Ghilbert statements are written using a command name followed by an "sexp" (s-expression). Ghilbert tokens are 7-bit ASCII codes between 33 and 126 inclusive, separated by whitespace. (Note: the Ghilbert design document states that commands are written entirely on a single line, but that is out of date).

Metamath statements are keyword based, can range across several lines, and are also composed of 7-bit ASCII codes.

    Ghilbert
    ========
    # comment: A blank line is also considered a comment:
    
    stmt ( ax-1 ( ) ( ) ( -> ph ( -> ps ph ) ) )
 
    Metamath
    ========
    $( comment: blah-blah.
       A Metamath comment can be embedded between
       any two tokens, except inside a comment. $)
    ax-1 $a |- ( ph -> ( ps -> ph ) ) $.

NOTE: From the standpoint of readability, it is an essential feature that Ghilbert statements are allowed to be broken up and extend across multiple lines, hence this change in the Ghilbert design. Embedded comments are nice too. Maximum line lengths and line delimiters may vary from one operating system to the next, so an argument can be made that line terminators should not be a feature of the syntax.

*2. GRAMMATICAL TYPES*

Grammatical Type Codes are explicitly declared in Ghilbert using the "kind" statement. Each Kind must be unique within a file's Kind Namespace, which is used to validate Kinds used on other Ghilbert statements.

(Note from raph - I am making a distinction between "type" and "kind", which is fairly subtle.

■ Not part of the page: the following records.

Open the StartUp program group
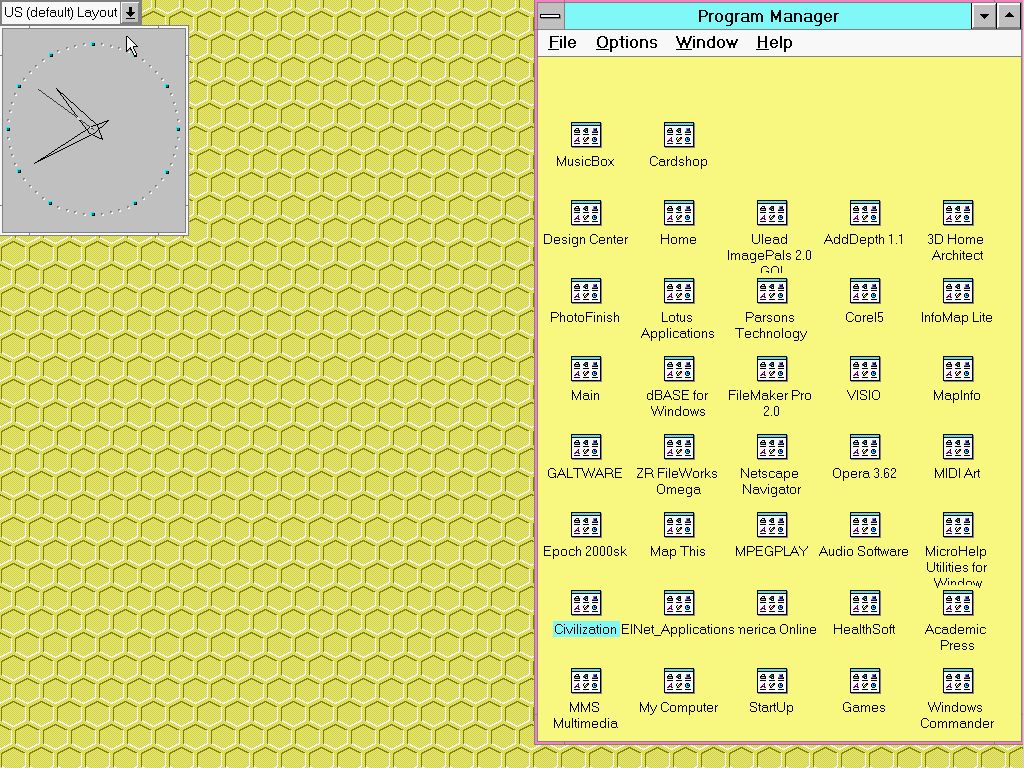[x=771, y=681]
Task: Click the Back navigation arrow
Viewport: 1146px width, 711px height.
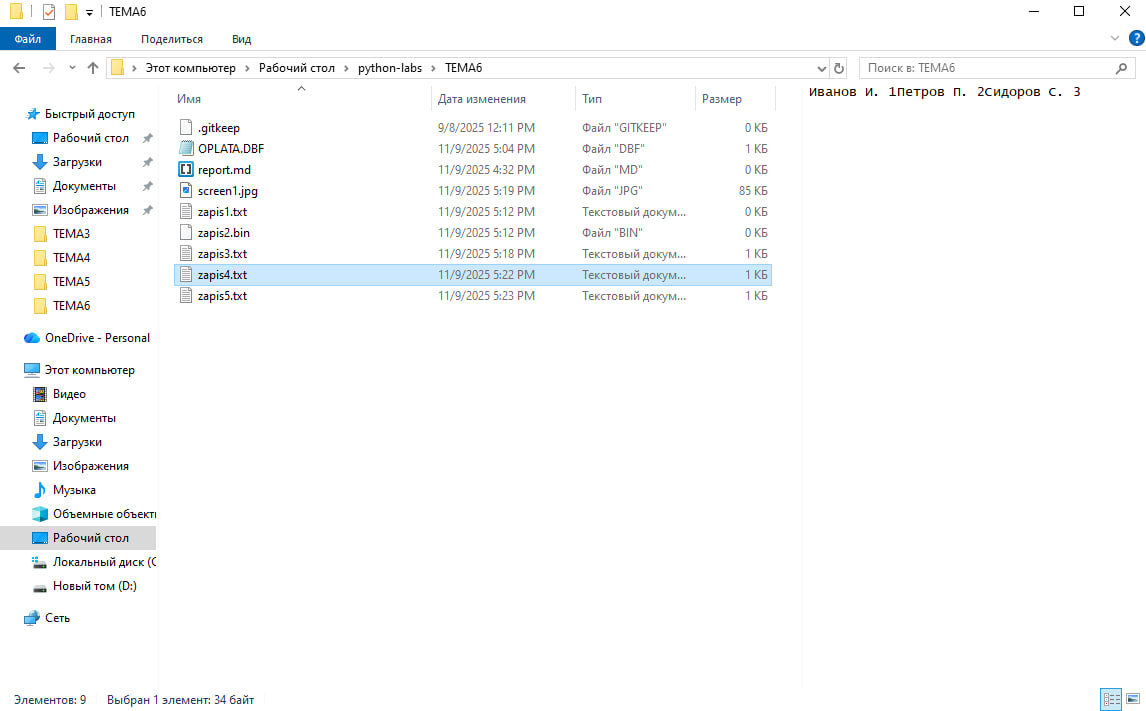Action: pos(19,68)
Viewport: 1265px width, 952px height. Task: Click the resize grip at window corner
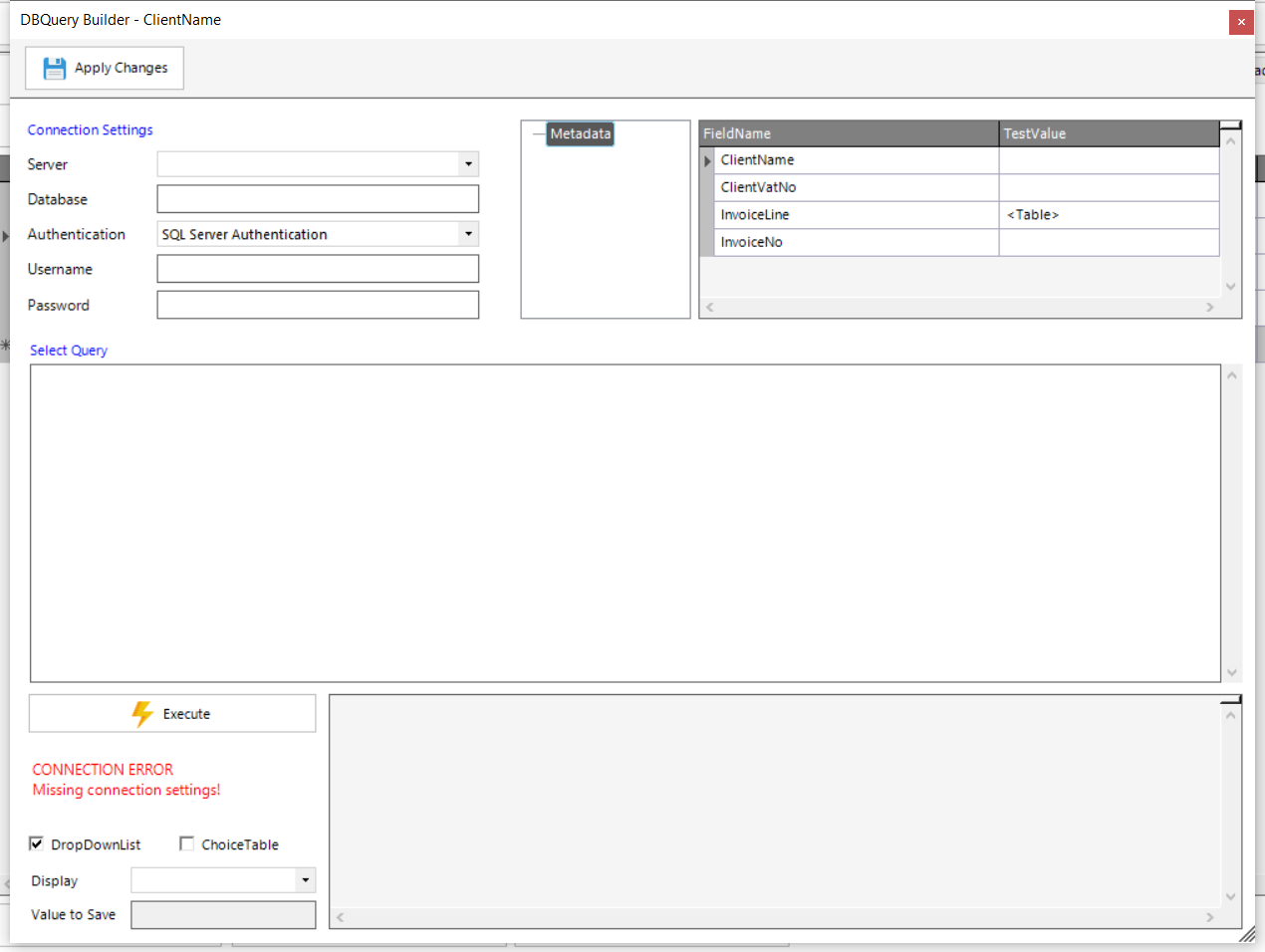coord(1247,934)
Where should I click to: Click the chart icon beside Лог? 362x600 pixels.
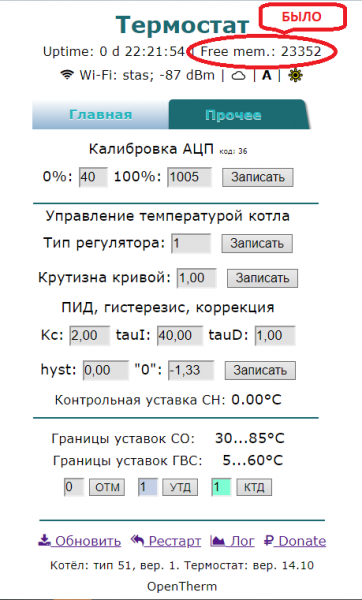point(217,541)
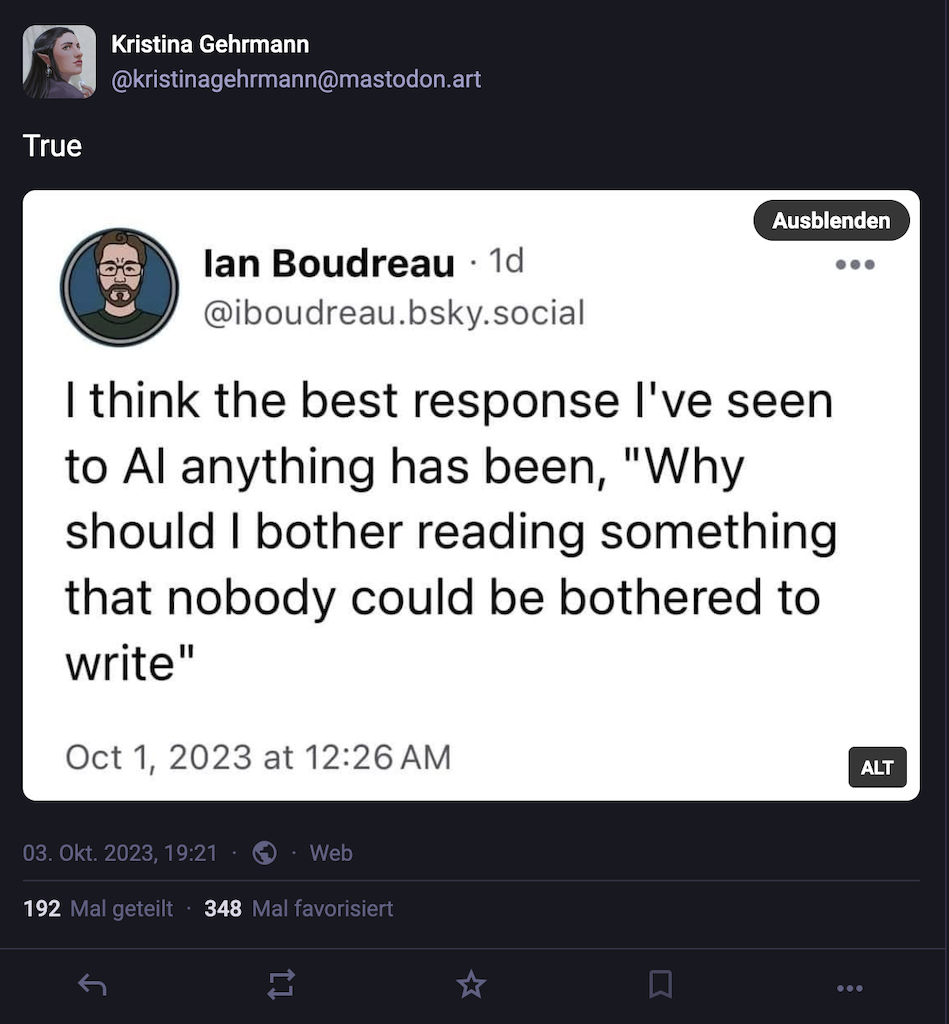Click the Web application link
This screenshot has width=949, height=1024.
(331, 853)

The concept of "kind" is entirely syntactic, and every term and variable has its kind immediately apparent. The concept of "type" is more relevant in typed axiomatic frameworks such as HOL than in essentially untyped axiomatic frameworks such as ZFC set theory and second order arithmetic. The fact that a value has a particular type is a wff. For example, all values in my HOL axiomatization have kind "val" but may have different types. The constant "0" could have type "nat", for example, meaning that (: (0) (nat)) is a theorem, while "+" has type "nat * nat → nat". Both "0" and "+" have kind "val". In any given universe, the number of kinds will be small (a handful), but in a typed logic such as HOL the space of types is rich and large.)

[Reply by ocat – I think I understand. What I am referring to as a "Type" or "Grammatical Type" (I changed the heading above), is what Ghilbert refers to as a "kind", and that you chose the term "kind" so that you could avoid muddying the semantic waters of "mathematical types" in the object languages to be expressed in Ghilbert versus the syntactic/grammatical kinds used to define those items in Ghilbert source statements. So…henceforth, the term "type" will be avoided like the plague unless we're talking about HOL or category theory or whatever…it is too late to go back and change mmj2 now though :) So in that context I will try to use "grammatical type" or "Type Code" in some cases, and avoid more confusion.]

In Metamath a "kind" is merely a declared constant that appears in the first symbol position of a formula. There is no Metamath restriction on using that constant in other symbol positions as a plain old constant. Though mmj2's Grammar checker does include a "dual-use" Grammatical Type/constant prohibition, that prohibition appears to be unnecessary in Ghilbert because of the syntax of Ghilbert's "term" statement.

    Ghilbert
    ========
    kind ( wff )
    
    Metamath
    ========
    $c wff $.

(Note from raph - see also Metamath's restrictions on the $f statement. While you could overload a constant as both a "kind" and for other uses, an $f statement accepts only the former use. The "var" statement in Ghilbert corresponds very closely to $f in Metamath, so the concept of "kind" may be more similar than immediately apparent.)

[Replay by ocat – mmj2 doesn't handle meta-metamath statements or grammars such as "$a |- |- x → y $." or "$p |- ph → wff", where "|-" and "wff" are used as grammatical Types. The mmj2 restriction has to do with the parsing algorithm more than anything else – Ghilbert makes the issue disappear with "kind" and "var", so bravo! Yay.]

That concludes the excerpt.